┌─ AVAILABLE DATA
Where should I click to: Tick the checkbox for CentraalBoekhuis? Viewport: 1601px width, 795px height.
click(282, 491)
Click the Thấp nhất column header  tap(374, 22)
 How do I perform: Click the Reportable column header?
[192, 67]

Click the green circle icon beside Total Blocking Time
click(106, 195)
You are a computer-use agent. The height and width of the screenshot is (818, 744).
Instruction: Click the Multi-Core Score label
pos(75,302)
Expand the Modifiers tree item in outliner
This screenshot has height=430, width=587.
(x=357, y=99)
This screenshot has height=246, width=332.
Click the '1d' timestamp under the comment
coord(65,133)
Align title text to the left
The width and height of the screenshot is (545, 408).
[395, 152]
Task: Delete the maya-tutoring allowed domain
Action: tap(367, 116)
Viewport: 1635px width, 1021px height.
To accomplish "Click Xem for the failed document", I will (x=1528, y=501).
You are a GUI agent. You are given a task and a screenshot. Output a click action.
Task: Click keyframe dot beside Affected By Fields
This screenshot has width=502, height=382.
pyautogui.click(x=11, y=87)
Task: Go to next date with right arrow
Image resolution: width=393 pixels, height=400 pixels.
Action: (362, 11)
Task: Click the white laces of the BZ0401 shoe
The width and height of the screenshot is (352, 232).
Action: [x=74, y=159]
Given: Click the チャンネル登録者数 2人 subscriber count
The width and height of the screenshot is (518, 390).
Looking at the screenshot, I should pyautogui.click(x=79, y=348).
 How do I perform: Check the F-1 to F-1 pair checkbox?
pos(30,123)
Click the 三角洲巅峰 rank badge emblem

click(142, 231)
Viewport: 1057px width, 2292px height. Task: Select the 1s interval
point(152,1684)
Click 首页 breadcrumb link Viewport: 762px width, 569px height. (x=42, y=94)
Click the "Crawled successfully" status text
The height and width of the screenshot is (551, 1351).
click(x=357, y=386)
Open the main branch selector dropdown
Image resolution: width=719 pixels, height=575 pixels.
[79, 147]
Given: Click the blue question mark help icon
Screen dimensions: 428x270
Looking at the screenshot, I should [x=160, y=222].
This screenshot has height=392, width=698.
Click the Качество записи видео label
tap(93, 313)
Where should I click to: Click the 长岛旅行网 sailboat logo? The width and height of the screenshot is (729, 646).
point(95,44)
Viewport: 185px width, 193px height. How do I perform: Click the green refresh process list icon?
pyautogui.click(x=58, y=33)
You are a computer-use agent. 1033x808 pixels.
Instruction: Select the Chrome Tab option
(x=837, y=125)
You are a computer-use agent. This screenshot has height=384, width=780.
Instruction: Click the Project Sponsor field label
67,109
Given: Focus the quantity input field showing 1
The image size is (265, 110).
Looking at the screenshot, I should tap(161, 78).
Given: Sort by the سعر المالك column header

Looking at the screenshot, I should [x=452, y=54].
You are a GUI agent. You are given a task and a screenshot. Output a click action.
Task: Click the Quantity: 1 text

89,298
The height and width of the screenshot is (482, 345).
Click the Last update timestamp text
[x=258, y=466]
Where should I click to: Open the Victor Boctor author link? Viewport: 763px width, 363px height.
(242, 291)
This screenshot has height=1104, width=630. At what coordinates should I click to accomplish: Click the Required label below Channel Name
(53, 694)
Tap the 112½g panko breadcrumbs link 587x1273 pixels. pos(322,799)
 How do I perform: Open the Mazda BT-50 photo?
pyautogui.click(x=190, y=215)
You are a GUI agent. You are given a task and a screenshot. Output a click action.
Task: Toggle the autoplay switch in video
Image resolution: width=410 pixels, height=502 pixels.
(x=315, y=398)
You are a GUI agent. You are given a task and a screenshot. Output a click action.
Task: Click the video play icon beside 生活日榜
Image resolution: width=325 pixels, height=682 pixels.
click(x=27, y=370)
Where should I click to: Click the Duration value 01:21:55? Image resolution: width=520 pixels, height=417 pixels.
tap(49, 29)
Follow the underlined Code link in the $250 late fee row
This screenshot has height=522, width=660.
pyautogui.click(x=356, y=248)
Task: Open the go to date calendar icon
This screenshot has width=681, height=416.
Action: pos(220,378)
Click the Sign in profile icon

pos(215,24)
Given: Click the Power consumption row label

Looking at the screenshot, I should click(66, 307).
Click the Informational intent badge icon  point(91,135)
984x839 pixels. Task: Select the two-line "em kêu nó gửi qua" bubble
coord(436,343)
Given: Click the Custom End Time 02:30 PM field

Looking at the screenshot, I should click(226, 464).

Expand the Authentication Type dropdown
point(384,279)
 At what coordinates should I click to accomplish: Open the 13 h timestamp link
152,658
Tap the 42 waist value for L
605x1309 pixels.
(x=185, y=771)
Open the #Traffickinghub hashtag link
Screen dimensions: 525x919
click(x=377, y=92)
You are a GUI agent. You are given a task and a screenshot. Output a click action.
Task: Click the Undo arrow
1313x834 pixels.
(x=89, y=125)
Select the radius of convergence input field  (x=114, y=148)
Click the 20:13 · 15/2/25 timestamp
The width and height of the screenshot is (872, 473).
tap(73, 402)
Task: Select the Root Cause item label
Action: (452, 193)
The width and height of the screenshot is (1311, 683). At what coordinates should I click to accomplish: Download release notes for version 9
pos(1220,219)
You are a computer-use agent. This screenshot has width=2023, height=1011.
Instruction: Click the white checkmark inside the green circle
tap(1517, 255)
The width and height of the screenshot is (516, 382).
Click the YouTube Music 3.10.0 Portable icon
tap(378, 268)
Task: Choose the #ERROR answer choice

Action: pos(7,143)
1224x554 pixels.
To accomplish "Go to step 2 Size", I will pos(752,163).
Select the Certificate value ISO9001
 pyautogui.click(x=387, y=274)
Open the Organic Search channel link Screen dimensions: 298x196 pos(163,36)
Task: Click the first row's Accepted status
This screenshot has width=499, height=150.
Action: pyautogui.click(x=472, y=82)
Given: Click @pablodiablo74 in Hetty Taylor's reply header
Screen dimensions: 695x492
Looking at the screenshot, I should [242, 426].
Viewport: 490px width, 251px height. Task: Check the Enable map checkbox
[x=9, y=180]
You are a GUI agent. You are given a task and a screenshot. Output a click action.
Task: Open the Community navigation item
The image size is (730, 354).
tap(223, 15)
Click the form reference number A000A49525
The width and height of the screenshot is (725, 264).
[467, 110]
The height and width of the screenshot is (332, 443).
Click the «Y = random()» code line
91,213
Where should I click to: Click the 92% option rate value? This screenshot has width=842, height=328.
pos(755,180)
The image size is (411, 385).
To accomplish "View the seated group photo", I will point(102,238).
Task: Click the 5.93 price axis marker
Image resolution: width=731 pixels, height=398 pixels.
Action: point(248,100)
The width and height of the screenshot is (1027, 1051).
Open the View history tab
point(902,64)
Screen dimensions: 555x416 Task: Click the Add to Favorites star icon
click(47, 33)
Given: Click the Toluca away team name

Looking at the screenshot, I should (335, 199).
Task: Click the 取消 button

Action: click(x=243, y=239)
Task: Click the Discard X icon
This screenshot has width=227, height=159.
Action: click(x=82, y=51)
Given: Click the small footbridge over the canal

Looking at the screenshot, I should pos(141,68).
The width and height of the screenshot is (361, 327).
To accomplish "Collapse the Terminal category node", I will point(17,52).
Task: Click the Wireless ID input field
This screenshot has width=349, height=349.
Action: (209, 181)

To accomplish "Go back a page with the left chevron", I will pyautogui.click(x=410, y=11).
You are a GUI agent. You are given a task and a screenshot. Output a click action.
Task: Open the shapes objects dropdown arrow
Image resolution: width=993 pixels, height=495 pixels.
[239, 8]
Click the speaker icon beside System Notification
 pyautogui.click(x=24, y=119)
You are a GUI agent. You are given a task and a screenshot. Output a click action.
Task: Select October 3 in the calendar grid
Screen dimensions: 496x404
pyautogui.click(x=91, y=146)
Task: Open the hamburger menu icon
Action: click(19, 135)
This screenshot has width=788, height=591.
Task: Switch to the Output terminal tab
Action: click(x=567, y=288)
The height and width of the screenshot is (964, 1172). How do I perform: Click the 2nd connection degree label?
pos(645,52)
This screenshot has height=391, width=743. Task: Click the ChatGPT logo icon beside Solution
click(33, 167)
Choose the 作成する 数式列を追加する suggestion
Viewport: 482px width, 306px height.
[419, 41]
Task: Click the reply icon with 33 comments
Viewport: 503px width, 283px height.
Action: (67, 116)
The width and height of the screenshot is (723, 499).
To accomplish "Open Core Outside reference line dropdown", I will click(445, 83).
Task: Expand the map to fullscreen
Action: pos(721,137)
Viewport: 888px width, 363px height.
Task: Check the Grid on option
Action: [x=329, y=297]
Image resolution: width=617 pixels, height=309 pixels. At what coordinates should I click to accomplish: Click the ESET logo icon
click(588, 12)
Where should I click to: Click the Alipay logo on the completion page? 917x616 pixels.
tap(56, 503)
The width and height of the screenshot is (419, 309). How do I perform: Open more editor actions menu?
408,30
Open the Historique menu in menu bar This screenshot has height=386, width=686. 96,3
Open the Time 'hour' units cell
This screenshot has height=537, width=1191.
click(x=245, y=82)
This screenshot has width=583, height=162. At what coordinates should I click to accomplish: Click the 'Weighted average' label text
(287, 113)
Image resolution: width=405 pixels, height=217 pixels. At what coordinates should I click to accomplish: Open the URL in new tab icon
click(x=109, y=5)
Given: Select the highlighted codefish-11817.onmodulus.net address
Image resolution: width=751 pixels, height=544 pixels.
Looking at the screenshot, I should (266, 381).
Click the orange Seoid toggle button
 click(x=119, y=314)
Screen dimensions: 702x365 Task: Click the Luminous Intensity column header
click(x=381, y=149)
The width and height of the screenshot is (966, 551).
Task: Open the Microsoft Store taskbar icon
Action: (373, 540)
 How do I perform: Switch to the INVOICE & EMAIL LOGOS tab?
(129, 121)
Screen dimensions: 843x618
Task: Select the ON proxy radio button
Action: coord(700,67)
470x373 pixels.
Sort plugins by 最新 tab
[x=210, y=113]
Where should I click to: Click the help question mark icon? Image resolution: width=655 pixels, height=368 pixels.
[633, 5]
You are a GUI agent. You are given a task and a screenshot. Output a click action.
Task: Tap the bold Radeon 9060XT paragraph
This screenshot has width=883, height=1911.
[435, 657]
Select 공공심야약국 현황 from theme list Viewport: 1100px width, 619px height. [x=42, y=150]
└─
**WORK INSTRUCTION:**
Would you copy, word for word, only the lines from the start of the listing to the one that contains "Task: Click the white", both included?

**SOLUTION TO THE PROBLEM:**
Where should I click to: Tick the checkbox for CentraalBoekhuis? Viewport: 1601px width, 795px height.
click(282, 491)
Click the Thấp nhất column header  tap(374, 22)
 How do I perform: Click the Reportable column header?
[192, 67]

Click the green circle icon beside Total Blocking Time
click(106, 195)
You are a computer-use agent. The height and width of the screenshot is (818, 744).
Instruction: Click the Multi-Core Score label
pos(75,302)
Expand the Modifiers tree item in outliner
This screenshot has height=430, width=587.
(x=357, y=99)
This screenshot has height=246, width=332.
Click the '1d' timestamp under the comment
coord(65,133)
Align title text to the left
The width and height of the screenshot is (545, 408).
[395, 152]
Task: Delete the maya-tutoring allowed domain
Action: tap(367, 116)
Viewport: 1635px width, 1021px height.
To accomplish "Click Xem for the failed document", I will (x=1528, y=501).
You are a GUI agent. You are given a task and a screenshot. Output a click action.
Task: Click keyframe dot beside Affected By Fields
This screenshot has width=502, height=382.
pyautogui.click(x=11, y=87)
Task: Go to next date with right arrow
Image resolution: width=393 pixels, height=400 pixels.
Action: (362, 11)
Task: Click the white laces of the BZ0401 shoe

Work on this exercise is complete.